Machine-learning predicts genomic determinants of meiosis-driven structural variation in a eukaryotic pathogen

Species harbor extensive structural variation underpinning recent adaptive evolution. However, the causality between genomic features and the induction of new rearrangements is poorly established. Here, we analyze a global set of telomere-to-telomere genome assemblies of a fungal pathogen of wheat to establish a nucleotide-level map of structural variation. We show that the recent emergence of pesticide resistance has been disproportionally driven by rearrangements. We use machine learning to train a model on structural variation events based on 30 chromosomal sequence features. We show that base composition and gene density are the major determinants of structural variation. Retrotransposons explain most inversion, indel and duplication events. We apply our model to Arabidopsis thaliana and show that our approach extends to more complex genomes. Finally, we analyze complete genomes of haploid offspring in a four-generation pedigree. Meiotic crossover locations are enriched for new rearrangements consistent with crossovers being mutational hotspots. The model trained on species-wide structural variation accurately predicts the position of >74% of newly generated variants along the pedigree.

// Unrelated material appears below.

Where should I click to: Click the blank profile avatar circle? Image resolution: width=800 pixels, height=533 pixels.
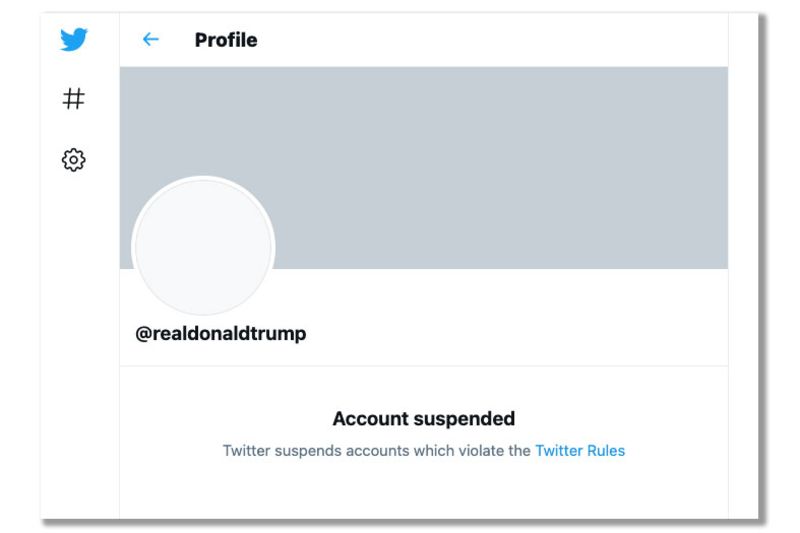(203, 247)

The predictive power highlights causality between specific sequence features and the induction of chromosomal rearrangements. Our work demonstrates that training sequence-derived models can accurately identify regions of intrinsic DNA instability in eukaryotic genomes.

Automated summary

This study analyzed a global set of telomere-to-telomere genome assemblies of a fungal pathogen of wheat to establish a nucleotide-level map of structural variation, demonstrating the causality between specific genomic features and chromosomal rearrangements. The use of machine learning to train a model on structural variation events revealed that base composition and gene density are major determinants of structural variation, with retrotransposons explaining most of the inversion, indel, and duplication events. The model trained on species-wide structural variation accurately predicted the position of over 74% of newly generated variants, highlighting the predictive power of specific sequence features in inducing chromosomal rearrangements.